Les renseignements alertent Macron sur une montée en puissance du mouvement anti-passe

manif 24 juillet 2021

A-t-il vraiment besoin d'une note des renseignements ? A-t-il pris sa décision du 12 juillet sans consulter ? Ou les conseillers du prince sont-ils aussi coupés que lui du pays profond ?

En tout cas, un mois jour pour jour après ce fameux 12 juillet, franceinfo révèle que « dans une note adressée jeudi 12 août au gouvernement, le Service central du renseignement territorial (SCRT) table sur une participation d'au moins 250.000 personnes dans toute la France, dont beaucoup de familles. Près de 200 actions sont d'ores et déjà prévues, et c'est surtout au sud de la France que les rassemblements seront les plus importants, comme à Toulon (Var), où 15.000 manifestants sont attendus. »

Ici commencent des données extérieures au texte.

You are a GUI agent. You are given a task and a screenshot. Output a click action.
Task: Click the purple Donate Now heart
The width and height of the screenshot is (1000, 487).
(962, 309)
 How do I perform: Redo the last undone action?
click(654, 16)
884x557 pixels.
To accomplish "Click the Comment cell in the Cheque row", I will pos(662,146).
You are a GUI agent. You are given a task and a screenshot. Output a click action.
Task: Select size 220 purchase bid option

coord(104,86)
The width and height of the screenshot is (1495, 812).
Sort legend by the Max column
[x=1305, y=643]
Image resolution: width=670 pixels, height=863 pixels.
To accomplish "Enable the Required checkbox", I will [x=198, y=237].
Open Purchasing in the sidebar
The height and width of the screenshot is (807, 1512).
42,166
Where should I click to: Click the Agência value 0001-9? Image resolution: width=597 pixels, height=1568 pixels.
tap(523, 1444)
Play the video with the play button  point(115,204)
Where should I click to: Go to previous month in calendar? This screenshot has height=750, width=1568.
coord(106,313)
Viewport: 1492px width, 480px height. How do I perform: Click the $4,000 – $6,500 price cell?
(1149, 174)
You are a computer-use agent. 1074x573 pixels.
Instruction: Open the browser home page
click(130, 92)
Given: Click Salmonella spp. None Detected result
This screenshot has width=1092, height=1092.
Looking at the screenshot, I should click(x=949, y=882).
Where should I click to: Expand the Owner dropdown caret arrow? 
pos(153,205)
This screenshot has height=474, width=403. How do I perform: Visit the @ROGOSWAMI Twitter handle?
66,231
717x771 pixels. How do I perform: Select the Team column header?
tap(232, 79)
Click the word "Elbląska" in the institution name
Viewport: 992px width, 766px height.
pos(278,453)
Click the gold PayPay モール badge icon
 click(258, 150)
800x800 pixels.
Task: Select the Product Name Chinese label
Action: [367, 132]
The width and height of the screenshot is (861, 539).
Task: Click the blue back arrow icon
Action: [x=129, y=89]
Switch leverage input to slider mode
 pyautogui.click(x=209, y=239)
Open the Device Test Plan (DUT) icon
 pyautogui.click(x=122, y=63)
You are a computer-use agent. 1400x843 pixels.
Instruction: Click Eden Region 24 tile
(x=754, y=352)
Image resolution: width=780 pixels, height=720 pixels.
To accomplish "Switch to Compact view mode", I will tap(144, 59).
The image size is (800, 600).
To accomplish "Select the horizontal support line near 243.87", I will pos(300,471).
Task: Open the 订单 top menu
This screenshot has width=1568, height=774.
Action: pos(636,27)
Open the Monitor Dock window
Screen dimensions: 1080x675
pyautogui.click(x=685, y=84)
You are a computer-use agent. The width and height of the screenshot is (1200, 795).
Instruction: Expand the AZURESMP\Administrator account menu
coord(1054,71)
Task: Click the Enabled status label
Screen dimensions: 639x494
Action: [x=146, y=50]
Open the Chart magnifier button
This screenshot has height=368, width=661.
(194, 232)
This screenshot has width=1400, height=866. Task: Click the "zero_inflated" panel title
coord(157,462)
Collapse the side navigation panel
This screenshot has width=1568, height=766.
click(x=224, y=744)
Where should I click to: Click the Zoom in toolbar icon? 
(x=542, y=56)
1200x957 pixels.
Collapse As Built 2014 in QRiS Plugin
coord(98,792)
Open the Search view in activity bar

J'aimerais bien consulter les notes desdits services qu'Emmanuel Macron avait sur son bureau avant ce fatidique 12 juillet où il a fait basculer le pays dans... autre chose. Connaissant leur professionnalisme, je suis certain qu'ils l'avaient alors alerté sur les risques d'embrasement que ses décisions allaient entraîner. Une fois de plus (de trop), Emmanuel Macron a joué les quadras présomptueux, pensant sans doute qu'il suffirait de « dramatiser » (comme cela vient d'être révélé) en parlant de « flambée » et en montrant des courbes et des chiffres de cas et de taux d'incidence pour éviter tout mouvement populaire.

Pari perdu. Emmanuel Macron a ouvert, par son autoritarisme et son aveuglement, un second front dans un pays qui n'en avait pas besoin. Nul doute que des considérations politiciennes sur l'intérêt de la stratégie pour sa réélection dans dix mois l'aient poussé dans ce sens. Désormais, les observateurs et le pouvoir ont les yeux rivés sur deux courbes, deux flambées : non seulement l'épidémie, mais aussi la montée en puissance d'un mouvement populaire inattendu, né en plein cœur de l'été.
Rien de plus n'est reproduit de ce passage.